Among other things that is the case because the place as well as the moment we are in, are exclusively reserved for one certain subject only, - and vice versa: Naturally, it is impossible to be in more than one place at one time. A person, able to be in more than one place at a time, would, quoting Paul Virilio once more, “nobody … To actually be nobody, however, one has to be everywhere and nowhere at the same time”. Observed from the opposite perspective, the categories of time and place create stability and lay the foundations for biographies to this day.
4. Every time, the rational constituting of subjects no longer works out because a proper orientation in time and place fails, human beings as such inevitably turn to masks pretending to be characters.

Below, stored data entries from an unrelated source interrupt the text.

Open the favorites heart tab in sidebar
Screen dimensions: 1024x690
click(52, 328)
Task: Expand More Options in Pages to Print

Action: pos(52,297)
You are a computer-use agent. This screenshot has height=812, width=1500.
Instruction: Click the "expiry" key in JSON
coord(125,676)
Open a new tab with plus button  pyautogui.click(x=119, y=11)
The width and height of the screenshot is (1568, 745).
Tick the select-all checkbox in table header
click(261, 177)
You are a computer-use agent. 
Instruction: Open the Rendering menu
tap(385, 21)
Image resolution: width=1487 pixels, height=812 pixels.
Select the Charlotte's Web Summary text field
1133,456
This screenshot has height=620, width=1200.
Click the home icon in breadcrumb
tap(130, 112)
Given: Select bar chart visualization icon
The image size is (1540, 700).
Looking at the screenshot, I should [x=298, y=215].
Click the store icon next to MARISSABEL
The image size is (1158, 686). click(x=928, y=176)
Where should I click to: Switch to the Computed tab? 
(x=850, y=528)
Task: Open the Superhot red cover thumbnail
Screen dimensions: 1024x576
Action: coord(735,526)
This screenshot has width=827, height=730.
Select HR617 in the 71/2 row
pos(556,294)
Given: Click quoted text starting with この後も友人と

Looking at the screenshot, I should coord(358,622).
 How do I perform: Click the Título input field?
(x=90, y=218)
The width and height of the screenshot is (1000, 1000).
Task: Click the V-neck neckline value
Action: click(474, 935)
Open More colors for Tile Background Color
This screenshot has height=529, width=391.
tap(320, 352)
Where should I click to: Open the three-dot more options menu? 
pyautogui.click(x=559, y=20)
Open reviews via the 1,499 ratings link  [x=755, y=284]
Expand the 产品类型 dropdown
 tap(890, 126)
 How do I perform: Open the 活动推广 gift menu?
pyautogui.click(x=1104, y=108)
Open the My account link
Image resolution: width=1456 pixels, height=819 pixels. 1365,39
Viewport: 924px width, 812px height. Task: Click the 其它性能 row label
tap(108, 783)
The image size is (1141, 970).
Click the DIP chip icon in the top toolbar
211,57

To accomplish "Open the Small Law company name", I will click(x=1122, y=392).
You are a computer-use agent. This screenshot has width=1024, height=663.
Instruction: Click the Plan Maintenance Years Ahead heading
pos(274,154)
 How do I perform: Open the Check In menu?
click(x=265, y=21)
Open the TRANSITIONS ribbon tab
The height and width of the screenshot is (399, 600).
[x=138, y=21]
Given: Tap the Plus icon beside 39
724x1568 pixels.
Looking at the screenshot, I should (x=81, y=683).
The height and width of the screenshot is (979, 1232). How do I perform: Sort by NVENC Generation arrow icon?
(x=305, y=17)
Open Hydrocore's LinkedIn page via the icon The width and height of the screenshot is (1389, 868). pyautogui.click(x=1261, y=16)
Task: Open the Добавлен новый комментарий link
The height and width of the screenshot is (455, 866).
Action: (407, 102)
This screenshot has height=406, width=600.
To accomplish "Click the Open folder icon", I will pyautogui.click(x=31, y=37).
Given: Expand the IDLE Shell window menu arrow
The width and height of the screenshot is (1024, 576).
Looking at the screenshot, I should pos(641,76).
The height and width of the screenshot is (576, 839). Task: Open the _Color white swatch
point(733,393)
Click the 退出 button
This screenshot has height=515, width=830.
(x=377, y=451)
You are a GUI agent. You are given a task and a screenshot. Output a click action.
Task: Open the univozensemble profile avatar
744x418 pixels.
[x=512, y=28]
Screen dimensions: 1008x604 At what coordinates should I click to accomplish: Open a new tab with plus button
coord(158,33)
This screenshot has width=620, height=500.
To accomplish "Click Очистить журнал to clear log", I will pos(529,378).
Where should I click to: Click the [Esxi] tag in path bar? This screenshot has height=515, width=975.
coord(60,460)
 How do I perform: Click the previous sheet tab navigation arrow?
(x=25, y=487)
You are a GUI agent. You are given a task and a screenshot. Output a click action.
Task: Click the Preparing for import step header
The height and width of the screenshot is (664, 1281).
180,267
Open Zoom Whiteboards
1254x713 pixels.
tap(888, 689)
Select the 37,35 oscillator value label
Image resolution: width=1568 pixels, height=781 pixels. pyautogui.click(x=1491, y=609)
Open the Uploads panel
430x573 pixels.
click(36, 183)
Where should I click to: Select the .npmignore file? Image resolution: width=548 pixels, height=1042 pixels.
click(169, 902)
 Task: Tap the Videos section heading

The artist himself experiences this in his video “Mask” (“Maske”), 2005: Carrying a mask, he is standing in a computer generated nowhere-place, in a nowhere-place without any traces of dimension left. His mask has been adapted from the computer program “Poser”. Suddenly, the masked man seems tired of waiting (for Godot?), takes a step forward and is run over by an along-racing - speed!- truck right on the spot.
That way, the collision of virtual and actual reality produces situations of a disastrous quality. However, thanks to a wide array of possible simulations offered by computer technology, our man gets up again: Wearing a second mask, we can watch him again in the video’s nowhere-place.
5. Let us finally turn to Schäffler’s group of works from 2008, called “LOOK“. In this group, the aspect of dealing with disastrous situations reaches its peak and almost gains apocalyptic characteristics. Again, Vadim Schäffler uses the computer program “Poser”, this time in order to transport the characters “Woman” (“Frau”), “Man” (“Mann”), “Child” (“Kind”) and “Dog” (“Hund”) from this program to another, more complex one, to a computer program allowing the artist to compose abstract landscapes.
To achieve this, he first made scans of textile structures to use their visual qualities as a basis for grey and anonymous as well as empty landscapes. Into these apocalyptic, colourless, cool and weird settings some of us know from Cormac McCarthy’s apocalyptic story “The Street” (“Die Straße”) from 2006, Schäffler placed his idealized characters, forming different groups, some of them waiting and looking out for something, some of them marching, others involved in discussions.
The irritating deconstruction of time and place gains a rather constricting as well as prophetic dimension. These groups of characters in the midst of their nowhere-places do not experience the rational constituting of subjects Kant had in mind. Instead, idealizing the characters by means of the computer program named „Poser“ tends to drift in the direction of uniform object modeling, so to speak: In “LOOK”, the “Nobody” Paul Virilio discussed has materialized in the form of virtual reality.